Vincenzo Nibali survived a long, nervous stage on...

Nibali aims to defend yellow jersey as Tour hits the mountains

Usually playing the role of attacking instigator, Nibali will instead assume a defensive posture as the Tour heads to the mountains

NANCY, France (VN) — Race leader Vincenzo Nibali (Astana) will go on the defensive Saturday when the Tour de France faces its first summit finish up La Mauselaine.

“He could attack, maybe, it depends on his legs,” Astana team manger, Giuseppe Martinelli told VeloNews. “That’d be the best thing, but right now, we have a security buffer that allows us to race a defensive race, which is a little strange for Nibali because he’s usually one who goes out on the attack.”

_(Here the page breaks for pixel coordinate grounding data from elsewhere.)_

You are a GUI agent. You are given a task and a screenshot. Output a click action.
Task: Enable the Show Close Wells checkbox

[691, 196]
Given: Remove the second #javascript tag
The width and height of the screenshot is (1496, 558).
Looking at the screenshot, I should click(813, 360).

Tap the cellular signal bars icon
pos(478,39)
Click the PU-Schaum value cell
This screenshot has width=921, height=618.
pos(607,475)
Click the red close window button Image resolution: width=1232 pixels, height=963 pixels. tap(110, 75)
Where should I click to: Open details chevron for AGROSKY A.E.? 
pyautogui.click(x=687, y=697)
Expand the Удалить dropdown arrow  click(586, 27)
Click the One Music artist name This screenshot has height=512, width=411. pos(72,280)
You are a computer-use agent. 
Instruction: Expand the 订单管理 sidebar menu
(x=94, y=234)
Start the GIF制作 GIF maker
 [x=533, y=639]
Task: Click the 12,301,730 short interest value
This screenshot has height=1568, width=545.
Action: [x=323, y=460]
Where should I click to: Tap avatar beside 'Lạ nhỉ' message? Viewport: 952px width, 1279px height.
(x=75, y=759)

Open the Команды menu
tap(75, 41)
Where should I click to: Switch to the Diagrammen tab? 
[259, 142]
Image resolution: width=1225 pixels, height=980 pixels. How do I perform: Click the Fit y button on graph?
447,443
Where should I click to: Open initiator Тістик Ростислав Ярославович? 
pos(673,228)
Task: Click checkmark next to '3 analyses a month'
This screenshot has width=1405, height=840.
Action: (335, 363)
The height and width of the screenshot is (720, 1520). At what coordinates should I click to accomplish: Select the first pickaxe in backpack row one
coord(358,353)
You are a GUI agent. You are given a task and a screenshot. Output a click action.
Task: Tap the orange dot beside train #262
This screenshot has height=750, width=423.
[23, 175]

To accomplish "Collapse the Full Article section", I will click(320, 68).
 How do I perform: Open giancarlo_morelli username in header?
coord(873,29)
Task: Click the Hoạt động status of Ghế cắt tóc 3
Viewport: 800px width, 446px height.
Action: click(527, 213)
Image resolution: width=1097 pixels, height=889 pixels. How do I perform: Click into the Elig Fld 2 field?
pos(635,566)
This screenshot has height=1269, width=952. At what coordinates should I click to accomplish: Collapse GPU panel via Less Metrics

Nibali tried to crack team Sky on a few occasions in the 2012 Tour and came away with third place overall. He also counts Giro d’Italia and Vuelta a España overall titles in his palmares.

Further, his attacking style earned him the 2013 Tirreno-Adriatico title over Froome, thanks to a daring move on the wet roads leading to Porto Sant’Elpidio. Saturday, however, he will look to the others to strike first when the Tour de France travels into the Vosges Mountains.

“The Shark” from Sicily has a healthy lead over his rivals. Michal Kwiatkowski (Omega Pharma-Quick Step), at 50 seconds, is his closest rival. Others trail from 1:45 to 3:14 behind, including two-time winner Alberto Contador (Tinkoff-Saxo) at 2:37.

“Attack? These mountain stages are certainly going to be important for me and my yellow jersey,” Nibali said. “I have a good gap, but if there’s an opportunity to attack, I’ll attack. For sure, though, I’ll try to race on the defensive and see how it goes.”

The Saturday stage first covers the Croix des Moinats and Grosse Pierre passes and then the 1.8 kilometer climb up La Mauselaine. Nibali explained that he has never ridden the climbs, but rivals like Richie Porte (Sky) have previewed the stage in training.

“Vincenzo’s advantage gives him a bit of security, so we are going to try to play our cards well,” Martinelli continued.

“Contador’s the most dangerous, even more so than when there was Chris Froome in the race because without Froome, the responsibility completely falls on Vincenzo’s shoulders, but we are calm and relaxed. We have Jakob Fuglsang, who’s in second place and offers us an important joker.”

Like the cobblestone stage Wednesday, Saturday and Monday will be important tests for Nibali if he is to become the 2014 Tour winner. Afterwards, the peloton has rest day before racing further into the mountains.

Martinelli, however, says that the Tour de France has been a success so far. Some had criticized his rider in June, when he was still winless and suffering in the Critérium du Dauphiné, but now Nibali has the Italian road race title, a Tour stage win and for six days so far, the yellow jersey.

“The yellow jersey is a positive for us even if it’s a big responsibility. It’s a pleasure to have it,” Martinelli said. “The team knows that they are working well, and they feel in control of the situation. We have the yellow jersey and we are racing to keep it to Paris.”